There is little stability in the year-by-year individual school evaluations. Many schools found to be inadequate by the state are ranked high by the city and vice versa. Thus parents are increasingly baffled by the grades assigned to their children’s schools. Teachers are demoralized because they are under pressure to narrow the curriculum and teach to the state tests. Principals qualify for cash bonuses if their school’s ranking goes up; on the other hand they face the threat of closing if the school’s grades go down. Not surprisingly they are tempted to game the system by, for example, allowing students who have not completed their course work to graduate. Even The New York Post, among the mayor’s most enthusiastic supporters on education issues, now recognizes that the progress report “erodes confidence in the mayor’s management — endangering his legacy and undermining respect for vital reforms, like mayoral control of the schools.”
Stern then takes aim at not just the mayor's education reform centerpiece, but test-based education reform as a whole:
This debacle was entirely predictable. Testing experts have recognized that accountability schemes based so heavily on standardized tests can lead to fraud.
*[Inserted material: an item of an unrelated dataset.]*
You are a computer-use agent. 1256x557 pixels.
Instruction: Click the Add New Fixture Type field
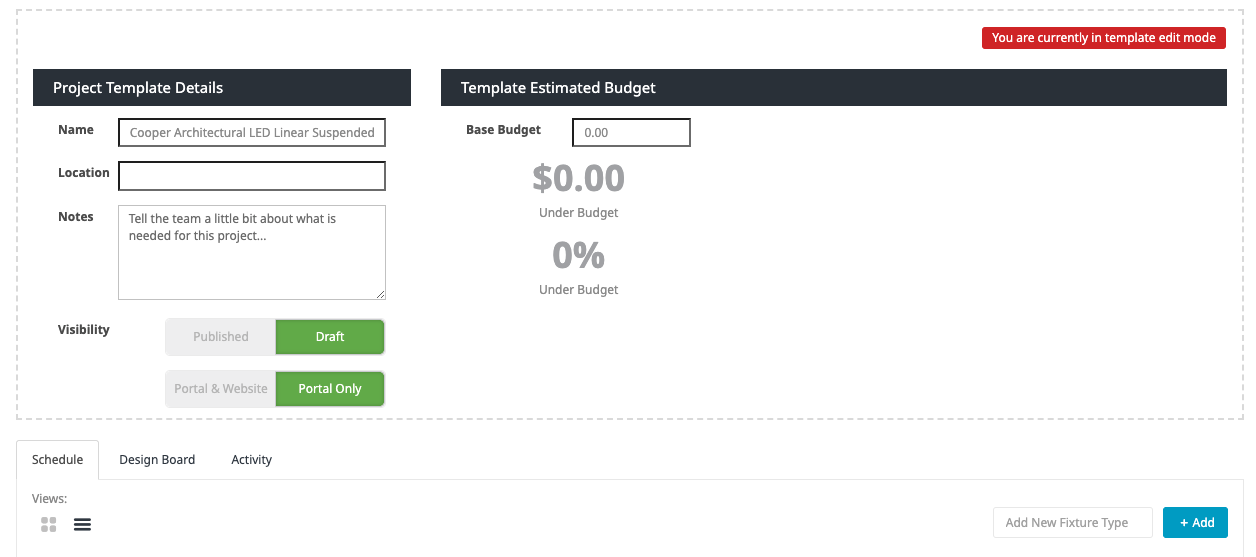(1072, 522)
The principle even has a name: Campbell’s Law, after Donald Campbell, one of the greatest American social scientists of the 20th century, who concluded that “when test scores become the goal of the teaching process, they both lose their value as indicators of educational status and distort the educational process in undesirable ways.”
Of course things are going to get much worse before they get better because the state has put a new teacher evaluation system into place, APPR, that requires all teachers be evaluated using their students' test scores.
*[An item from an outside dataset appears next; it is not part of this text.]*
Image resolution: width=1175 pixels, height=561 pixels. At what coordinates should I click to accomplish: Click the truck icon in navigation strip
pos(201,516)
Additional standardized tests in every grade in every subject are going to be added all throughout the year not so that children can be assessed but so that their teachers can be evaluated.
The geniuses who put this system into place - Obama, Duncan and Gates who have promoted and funded it at the national level, Cuomo, Tisch and King who pushed this through at the state level, and the union leaders like Mulgrew and Iannuzzi who haven't challenged the premise of test-based accountability in any practical way - are going to have a lot to answer for when this generation of students damaged by test-based accountability become adults.
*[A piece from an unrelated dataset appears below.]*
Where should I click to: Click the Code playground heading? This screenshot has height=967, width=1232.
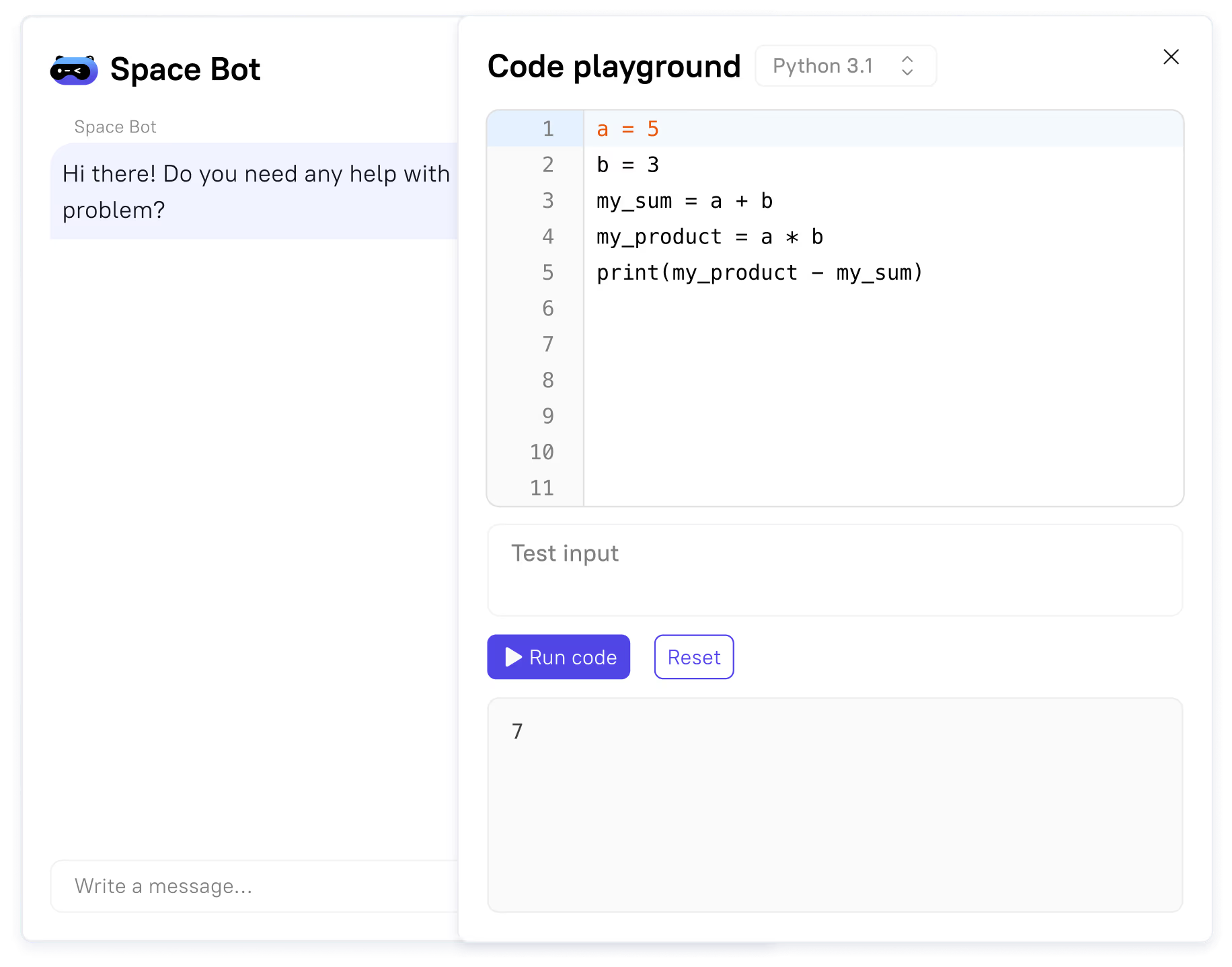pyautogui.click(x=613, y=67)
As for Bloomberg, the citizens of this city know that the mayor has no clothes when it comes to education and the school system - the latest Marist/NY1 poll shows that 49% believe the school system is worse now than a generation ago, another 16% say the quality is about the same despite all the dramatic changes wrought by Bloomberg.
The mayor has gotten a Mayor Data Report and the score is an "F".
Sol Stern was once a supporter of the mayor's reforms.
But Stern sees the damage that has been done by this regime, just as many New Yorkers see it, and says the following:
The perverse incentives of the progress reports cause harm — to the kids, to the teachers and principals and to the parents. It’s time for the Bloomberg administration to face this inconvenient truth and restore integrity to the accountability system.
I would add one thing - it's time for the Accountability Mayor to face some accountability for his failures himself.
I am very much looking forward to the day when the Accountability Fairy descends on NYSED and gives Omissioner King and his minor domo uncertified, unqualified, no ed background period but a buddy named Sam Hoyt Assistant Secretary Katie Campos their lashes with the accountability wand. Greenhorn 1 and greenhorn 2 all ready have a lot to answer for and between the two of them neither are eligible to respond to the ad they placed for temps to help correct the mound of paperwork they demanded from every district in the state. Sadly the minimum regs call for 5 years classroom experience and a master's degree. Even if you combined their edu-chops they still couldn't make the grade. Yet they've been handed control of New York's public schools. About as dangerous as making Romney secretary of state.